More and more I find myself activating a link, submitting a form or even typing in a URL and I don’t get what I want. Instead I get all kind of nonsense I didn’t come for:

  • Please download our app
  • Please do other actions on our site
  • Please do these tasks that are super important to us but not related to what you are doing right now
  • Please use a different browser/resolution/device/religion/creed/gender

Granted, the latter is a bit over the top, but they all boil down to one thing:

You care more about yourself and bolstering some numbers you measure than about me, your user.

And this annoys me. Don’t do that. Be the good person that shows behind links and actions the stuff people came for. Show that first and foremost and in a very simple fashion. Then show some other things. I am much more likely to interact more with your product when I had a good experience than when I feel badgered by it to do more without ever reaching what I came for.

You want an example? OK. Here’s looking at you LinkedIn. I get an email from someone interesting who wants to connect with me. The job title is truncated, the company not named. Alright then — I touch the button in the email, the LinkedIn app pops up and I get the same shortened title of that person and still no company name.
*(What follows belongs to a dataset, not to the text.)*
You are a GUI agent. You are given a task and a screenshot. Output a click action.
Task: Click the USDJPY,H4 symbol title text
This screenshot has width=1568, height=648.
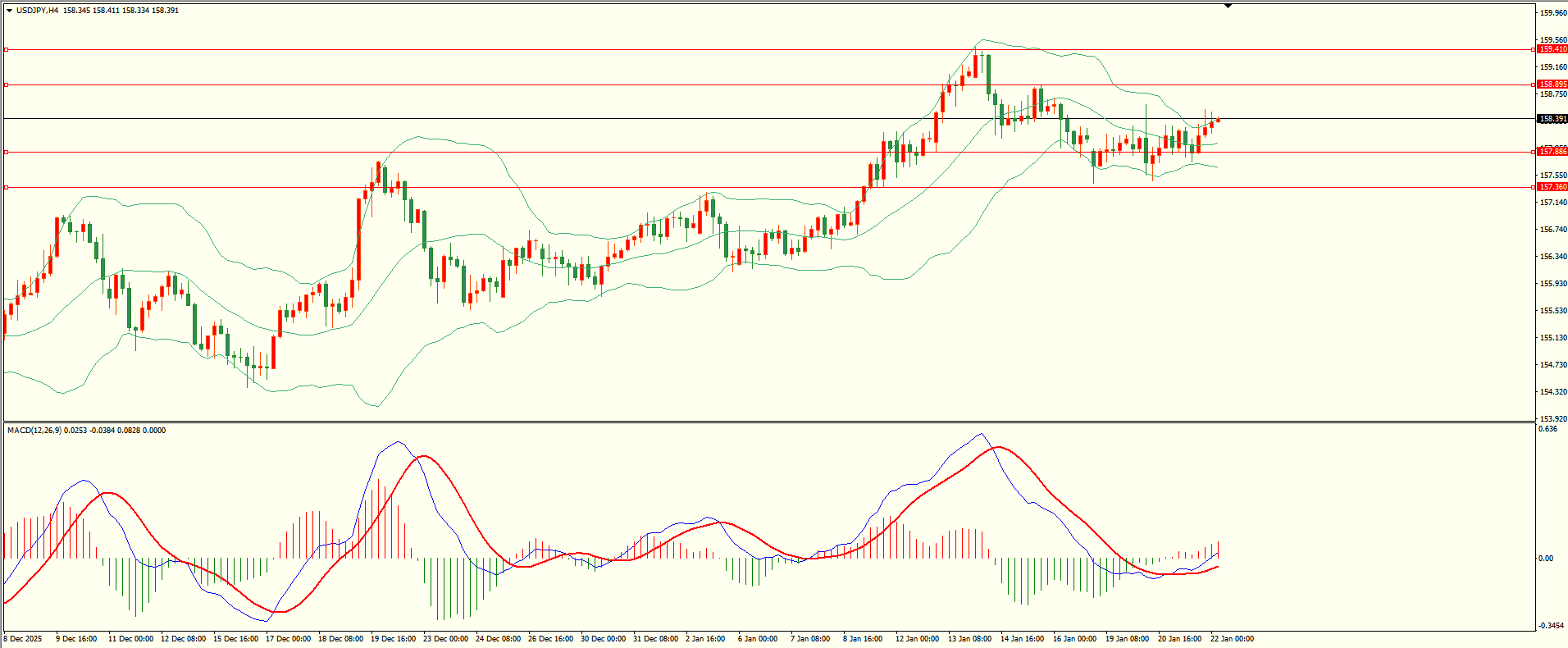[x=37, y=11]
It needs another tap, a long spinner and loading to get that. I connect. Wahey.

Five minutes later, I think that I might as well say hi to that person. I go to the LinkedIn app, to “connections” and I’d expect new connections there, right? Wrong. I get a “People you may know” and a list of connections that has nothing to do with my last actions or new contacts. Frankly I don’t know why I see these people.

I understand you want me to interact with your product. Then let me interact. Don’t send me down a rabbit hole. Make my clicks count. Then I send you all my love and I am very happy to pay for your products.

You don’t lose users because you don’t tell them enough about other cool features you have. You lose them because you confuse them. Reward my actions and we can work together!